The Island End River project was the largest chunk of the $90 million in Bay State BRIC cuts, but the impact of the federal action will be felt throughout Massachusetts.
"The Trump Administration has suddenly ripped the rug out from under cities and towns that had been promised funding to help them upgrade their roads, bridges, buildings and green spaces to mitigate risk and prevent disasters in the future," Massachusetts Gov. Maura Healey said in April. "This makes our communities less safe and will increase costs for residents, municipalities and businesses."
In dramatically re-orienting FEMA — the federal agency responsible for coordinating the country's disaster relief efforts — the White House cancelled all BRIC applications from Fiscal Years 2020-2023, imperiling states from New England to the Gulf Coast. Any undistributed funds would be immediately returned either to the Disaster Relief Fund or the U.S. Treasury, according to FEMA.
Two major Boston resilience projects — Moakley Park in South Boston and Tenean Beach in Dorchester — are either having millions in funding pulled or their grant applications cancelled, the CommonWealth Beacon noted. Funding for culvert projects in Acton, Brockton, Grafton, North Adams and Taunton also were eliminated.
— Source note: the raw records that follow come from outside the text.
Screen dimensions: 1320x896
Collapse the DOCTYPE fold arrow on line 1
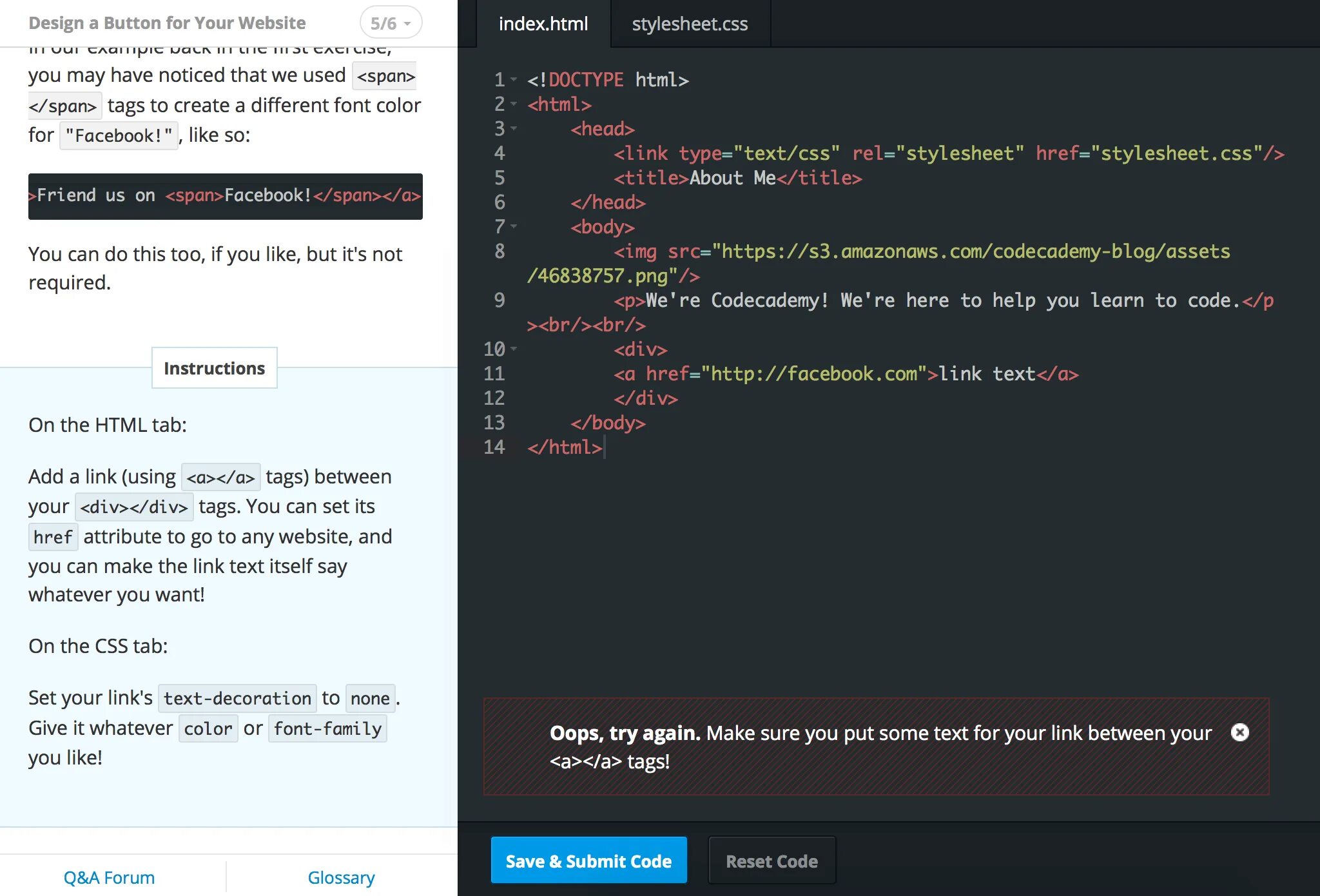pos(514,79)
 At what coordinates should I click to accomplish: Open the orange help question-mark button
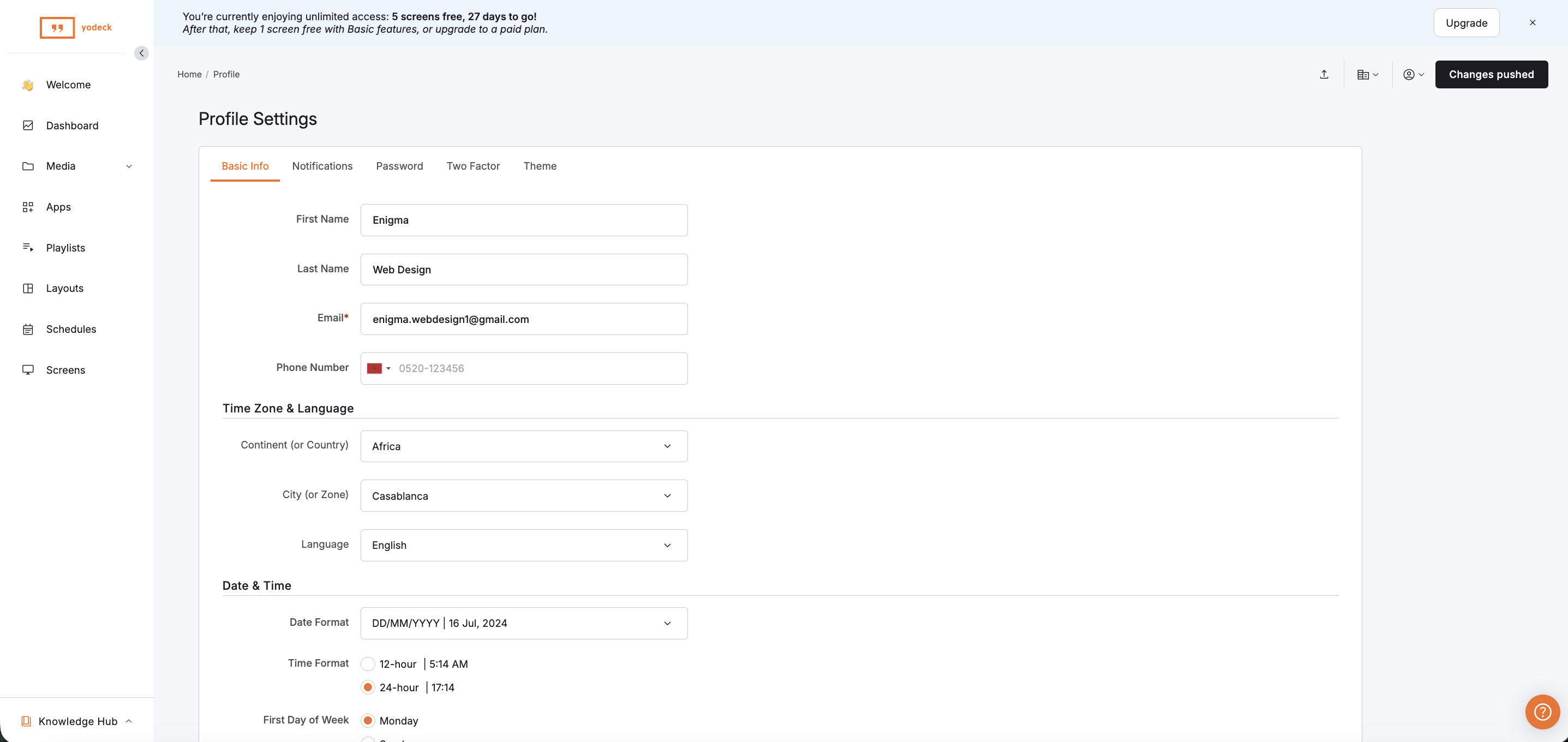coord(1542,711)
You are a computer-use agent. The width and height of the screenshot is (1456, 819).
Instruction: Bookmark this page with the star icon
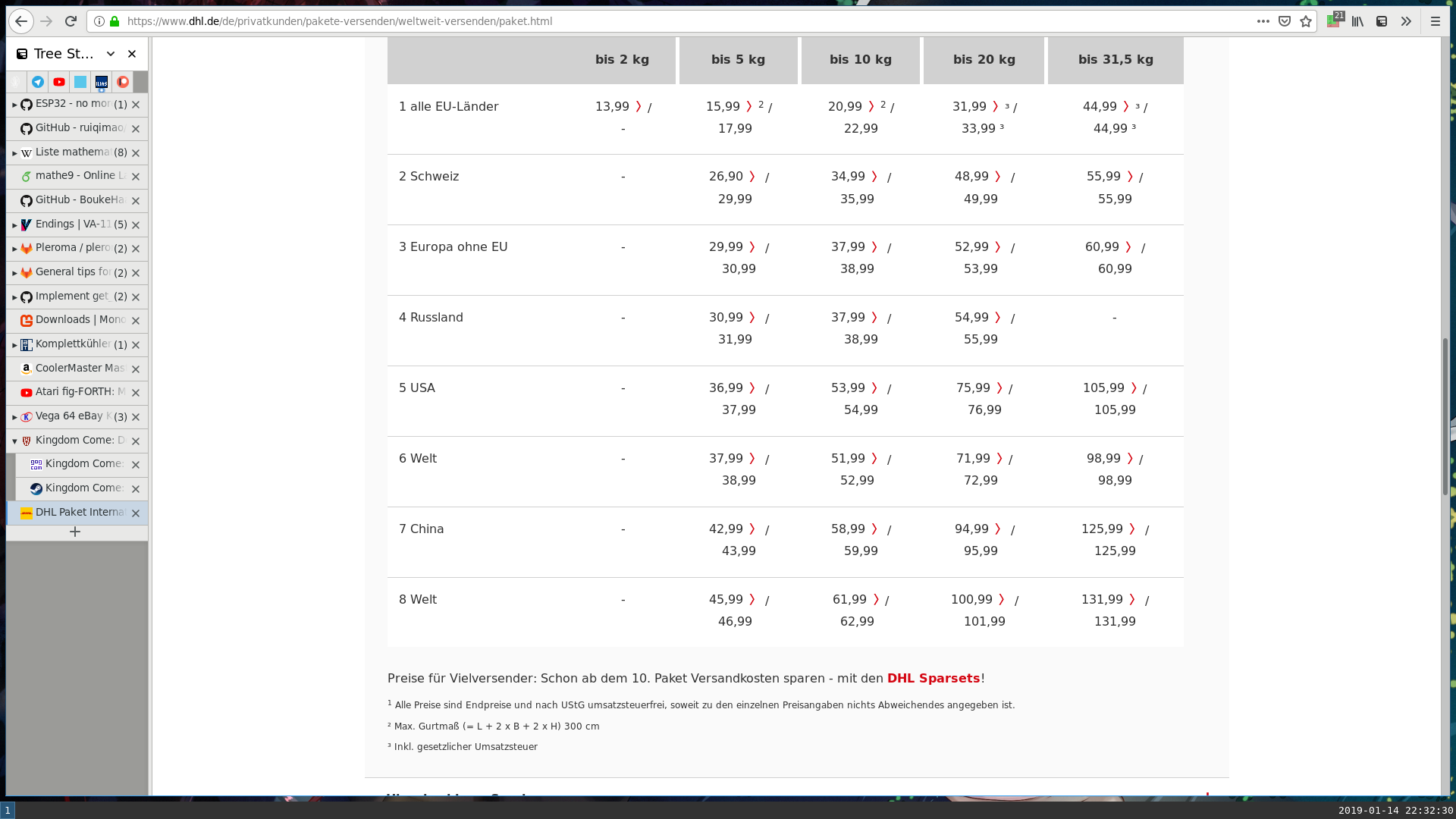(x=1306, y=21)
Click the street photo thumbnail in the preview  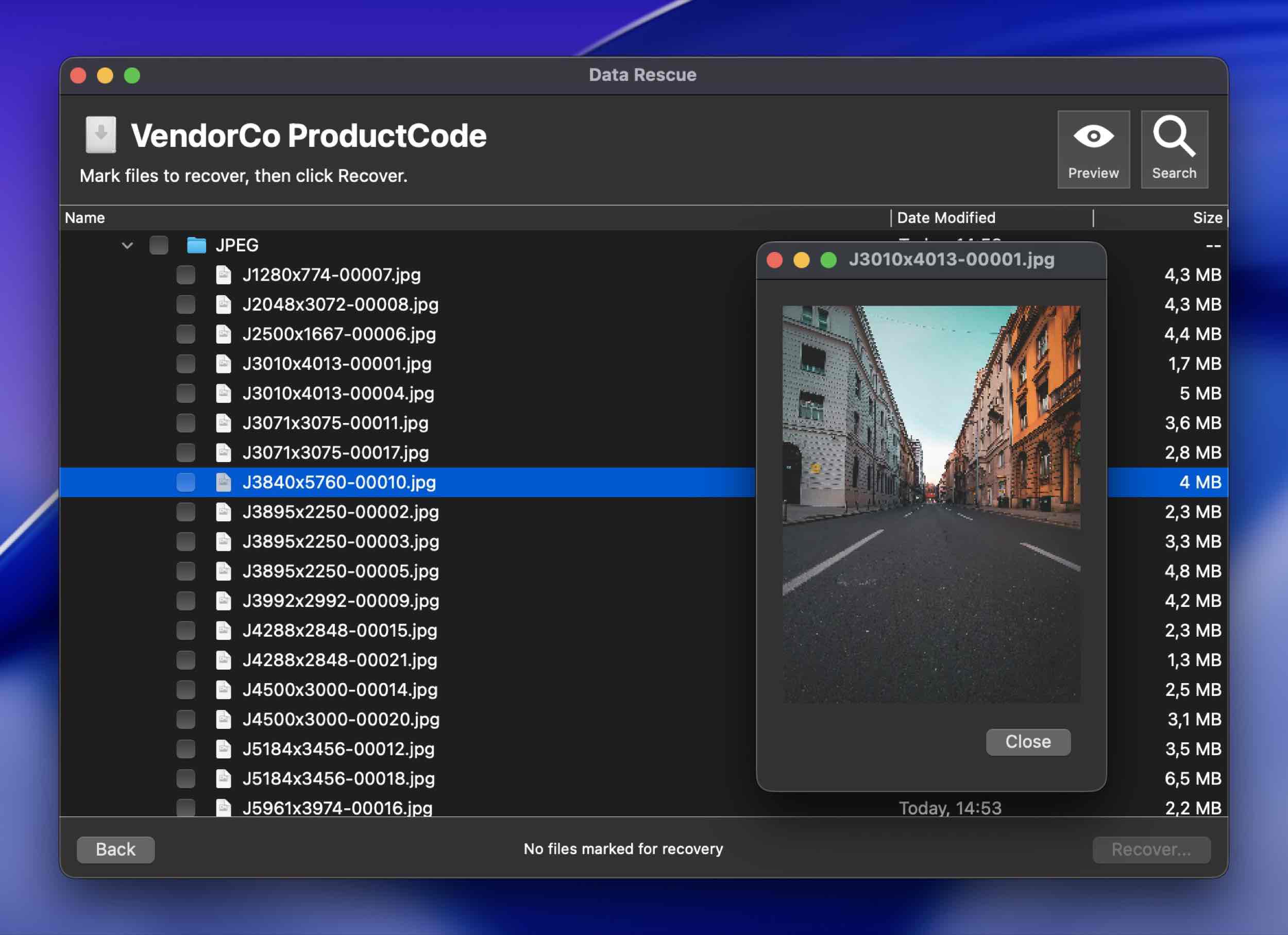[933, 504]
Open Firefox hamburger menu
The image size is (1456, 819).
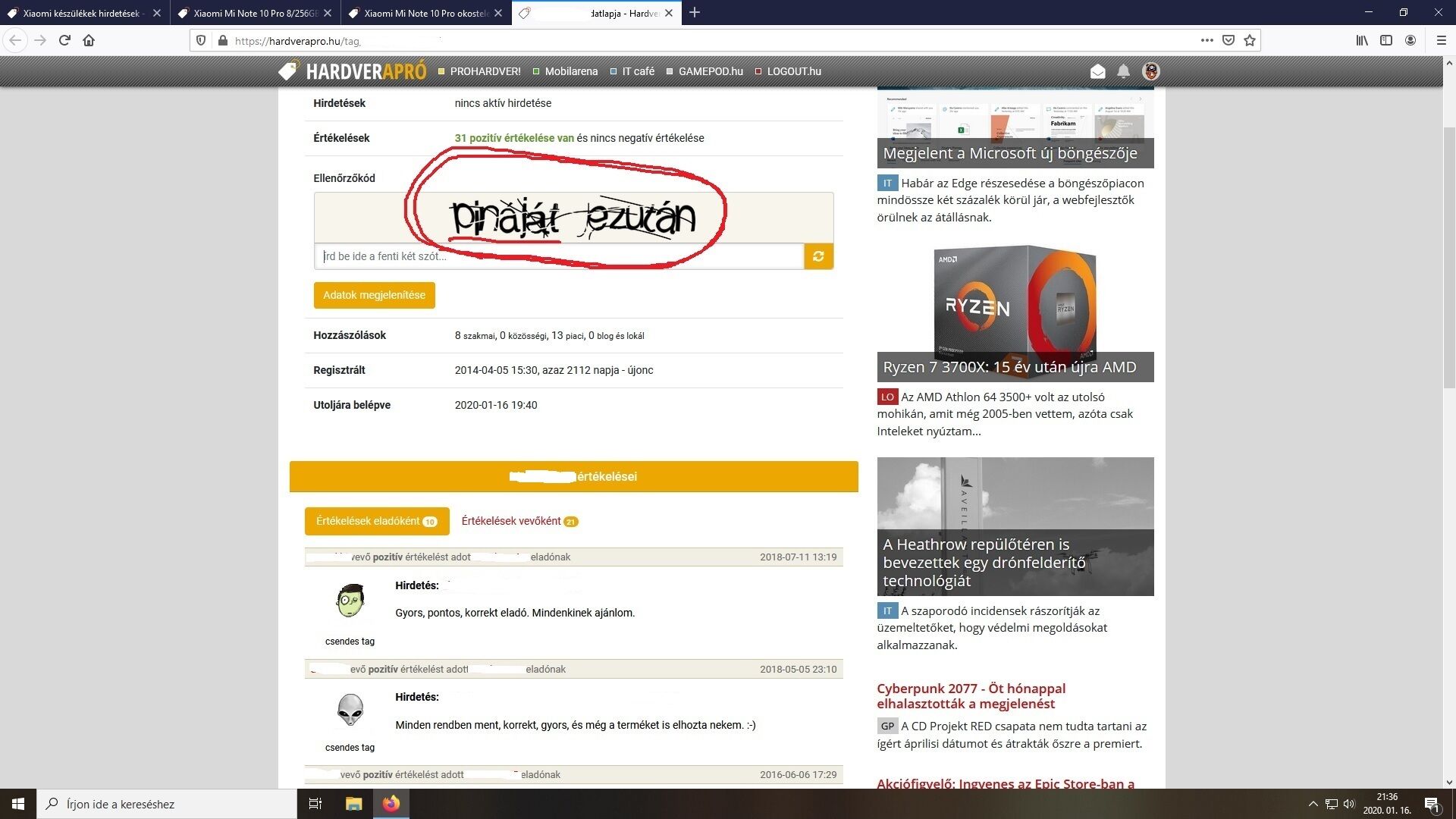tap(1441, 40)
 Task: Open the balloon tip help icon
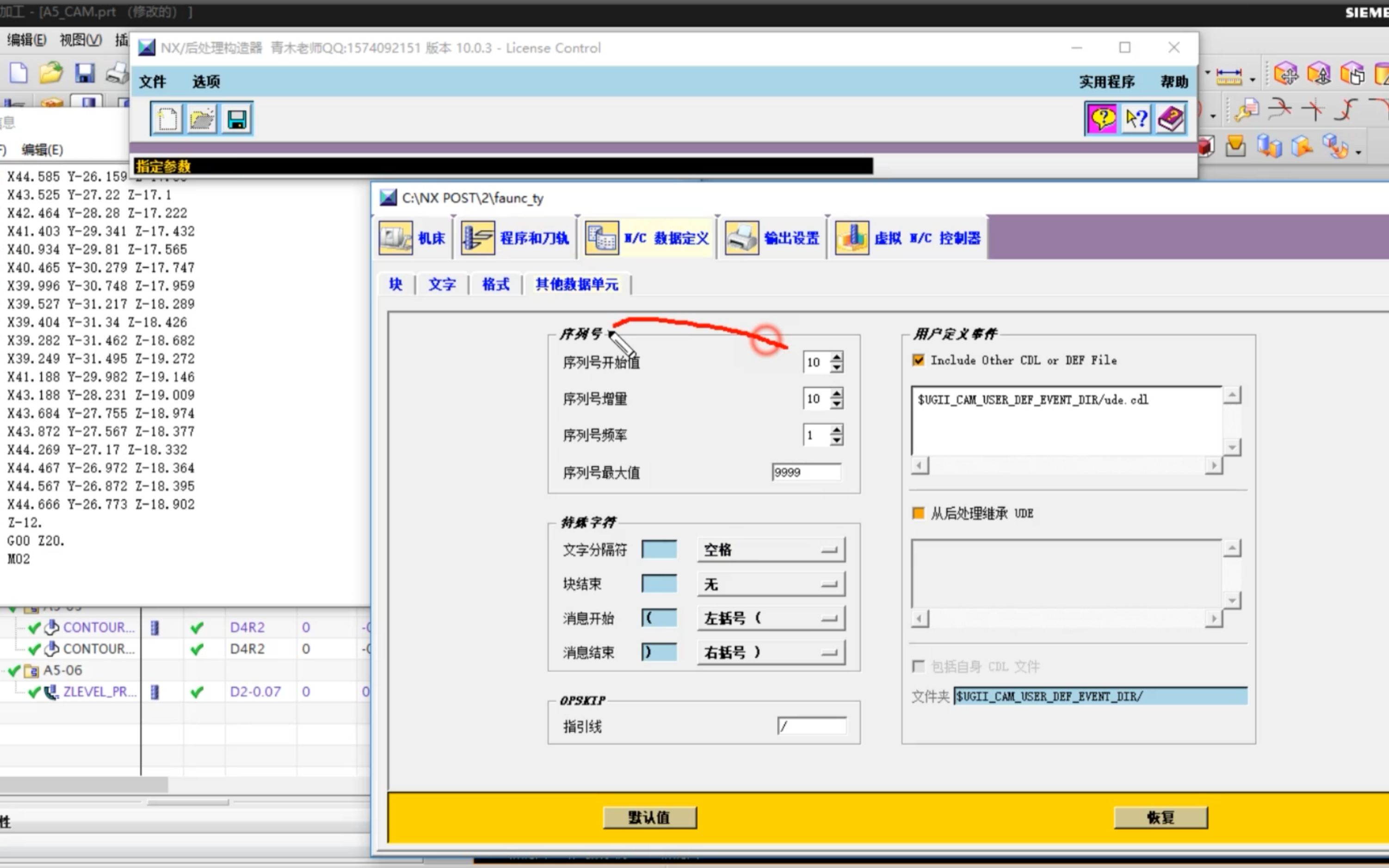[x=1102, y=119]
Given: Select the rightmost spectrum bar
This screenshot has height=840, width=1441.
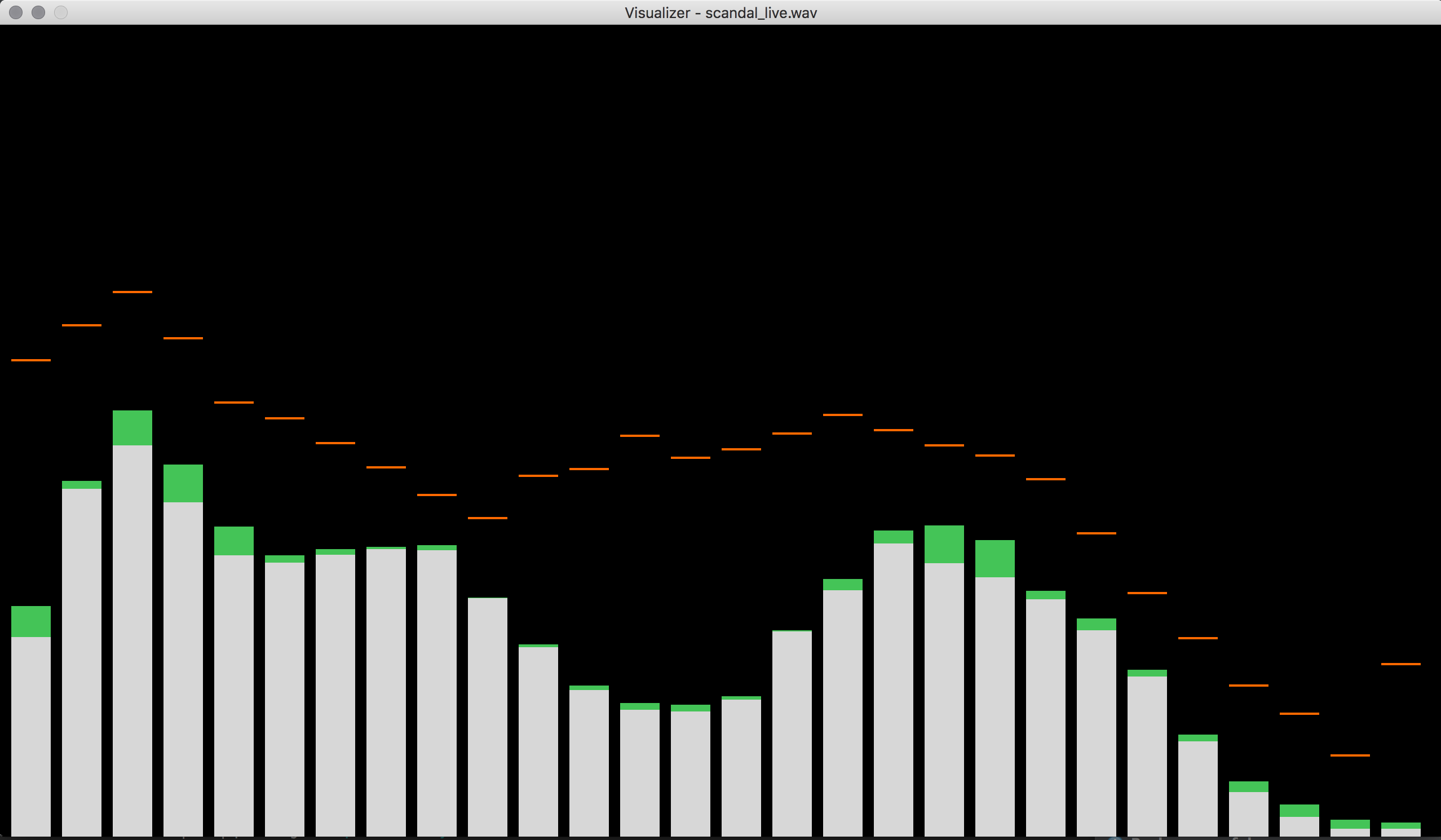Looking at the screenshot, I should click(x=1400, y=832).
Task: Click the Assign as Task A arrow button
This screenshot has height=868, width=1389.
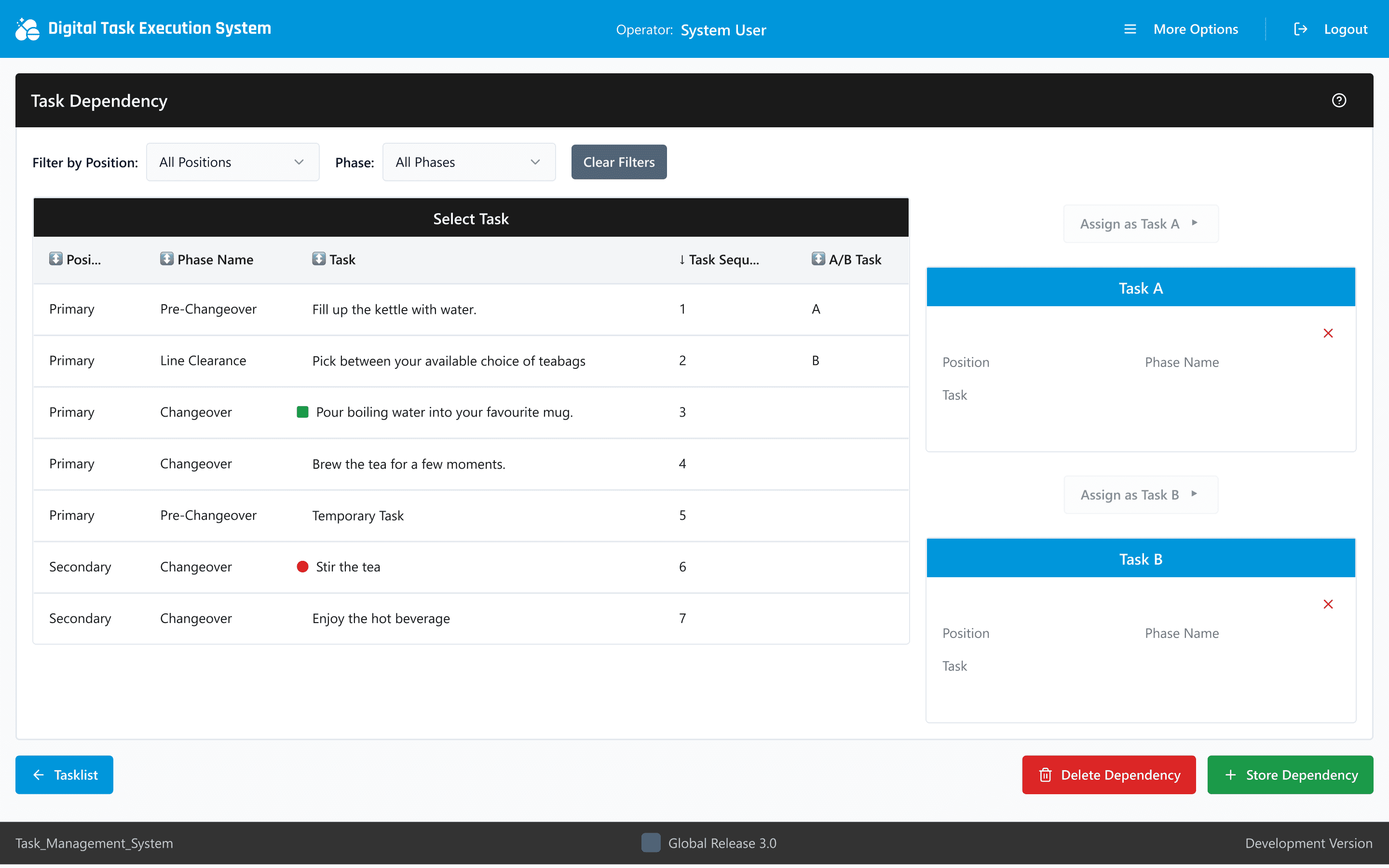Action: (1140, 224)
More than two dozen Democratic members on Capitol Hill sent a letter to the acting FEMA administrator on April 23, urging the administration to reconsider the cuts.
"Ending the FEMA BRIC program is a terrible mistake and marks a huge setback for many climate-vulnerable cities and towns in my district," wrote Mass. Rep. Seth Moulton, who helmed the letter.
Newburyport Mayor Sean Reardon told the CommonWealth Beacon that his town was expecting to receive a BRIC grant to protect its watershed and drinking water supply, but "will now need to find other resources to do this important work."
Ironically, project proponents point out that slicing away BRIC funding in the interests of shrinking the federal budget could actually cut the other way. Projects must go through a cost-benefit analysis to compare the upsides of a resilience project to what it would cost to build. If disaster washes up to a municipality's doors due to flooding, FEMA gets the call and bears the cost.
Or, at least, that was how the system worked for decades before Trump signed an executive order in March directing state and local governments to "play a more active and significant role" in resilience and preparedness. The administration has since denied some federal funding to disaster-struck areas.
Without FEMA Funding, Math Looks Bleak
Along with the $50 million BRIC funding, Chelsea and Everett expected to contribute $10 million in combined local funds. Planners have been working with the state to secure $45 million in funding and seeking the remaining $14.8 million through additional state and private foundation grants.
"We've had warning signs and storms where we've seen how disruptive it can be to have even a foot or two of flooding," Granoff said, standing alongside a roadway that sees hundreds of trucks roll through on a daily basis with produce and other goods, just a short walk from the culvert. "One of the great things about this project was that we were gonna prevent it from ever happening. We saw a risk, … we all agreed it was a risk, and we were gonna say we can fix this."
Now, officials in each city are looking at whether it would be possible to break the project into pieces, but due to Chelsea and Everett each having a high proportion of low-income residents, neither town has the budget to support projects of this scale.
"Municipalities aren't built to do this kind of huge infrastructure project," Granoff said. "But even with all that, we were gonna do it. We'll still have to do it."